▸ Activity
Continue the jazz new-releases column below, picking up right after its final sentence.

[[ Page excerpt, beginning ]]

This week in The Music Lounge, music director Paul Abella takes a look at three new releases from veterans of the jazz scene.

Hey, Everyone!

Let’s start off with vibraphonist Joe Locke’s latest, Love is a Pendulum.  This recent release finds Locke in a fiery mood as he works his way through a suite on "Love" ("Love is a Pendulum," "Love is Perpetual Motion," etc).  It’s pretty much the best of what Locke brings to the table, with his shimmering and very singular tone (no one else sounds like Joe Locke on a set of vibes), explosive ensemble passages, and Terreon Gully’s masterful drum work throughout (you’ve heard Terreon with Locke before on the Joe Locke/Geoff Keezer Group albums).  "Love Is Perpetual Motion," to my ears, is modern jazz at its best – thoughtful, bursting at the seams with energy, peaks and valleys through the course of a song, and memorable, too. 

 

Next up, saxophonist Scott Hamilton has a new disc titled Scott Hamilton Plays Jule Styne.  And given the subject matter, we’re treated to a bunch of classic standards – "All the Way," "Sunday," "Time After Time," "The Party’s Over" and "It’s You Or No One," just to name a few.  And considering the artist who’s playing, we’re hearing these tunes in a laid back and grooving manner that makes for great listening any time of the day.  You can’t go wrong with albums like this, and I think you’re going to take a shining to it.

[[ Page excerpt, end ]]
[[ Given entries, beginning ]]

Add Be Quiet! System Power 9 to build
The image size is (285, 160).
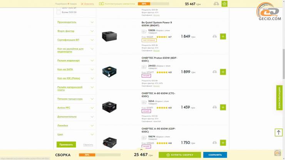pos(223,37)
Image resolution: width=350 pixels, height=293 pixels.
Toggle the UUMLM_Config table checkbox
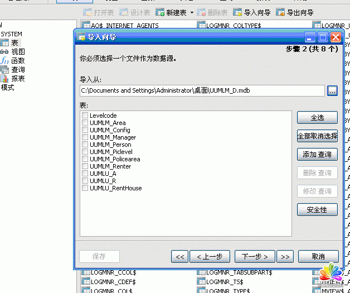pyautogui.click(x=85, y=130)
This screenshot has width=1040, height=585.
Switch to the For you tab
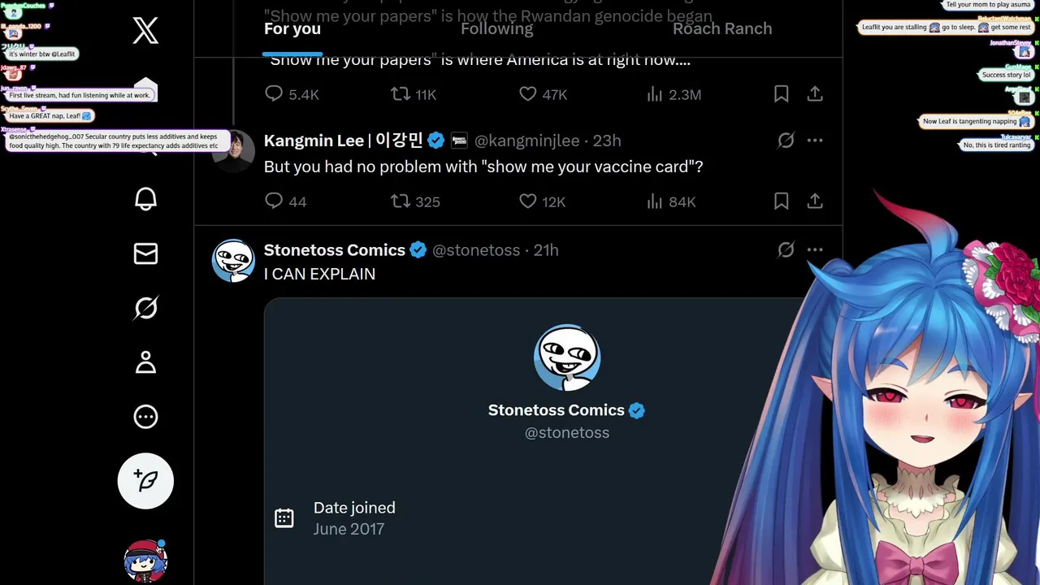[293, 28]
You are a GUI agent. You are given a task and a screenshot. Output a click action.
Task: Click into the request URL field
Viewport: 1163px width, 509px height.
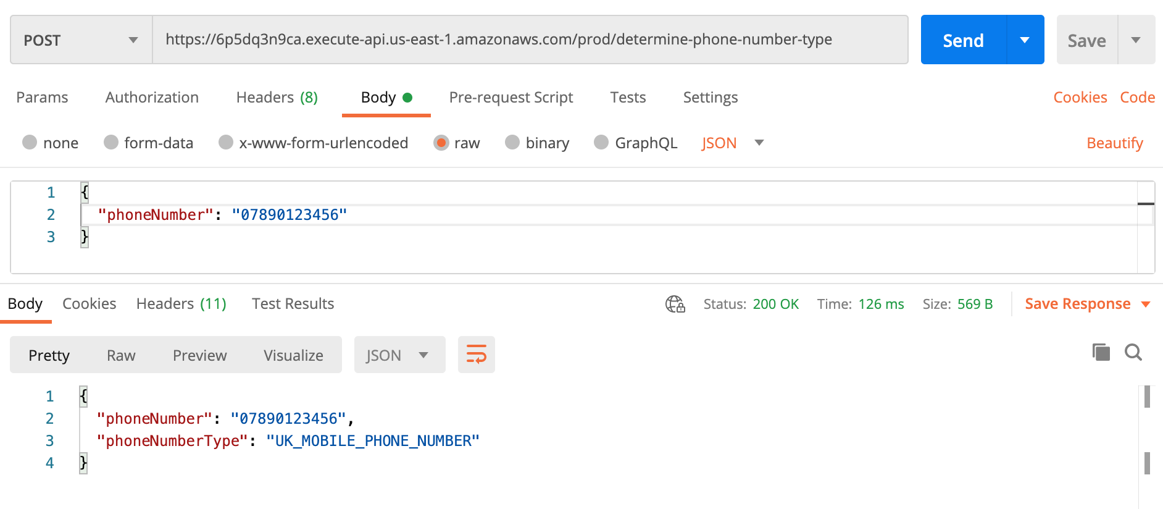click(530, 40)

[[ Given entries, end ]]

▸ Response to this task
 

Saxophonist, arranger and big band leader Bob Mintzer has just released Get Up!  …a collection of (mostly) ’70s funk tunes, given some interesting readings by Mintzer’s big band.  There are some chestnuts here that you’ve heard by jazz artists before (Sly Stone’s "Sing A Simple Song" was done by Charles Earland, the Isley Brothers’ "It’s Your Thing" has been played most notably by Lou Donaldson and Grant Green), but the real head turner here for my money is ZZ Top’s "I Thank You."  Even as someone that revels in these kinds of arrangements, I never thought of ZZ Top as jazz material.  Bob Mintzer has proven me quite wrong on that one.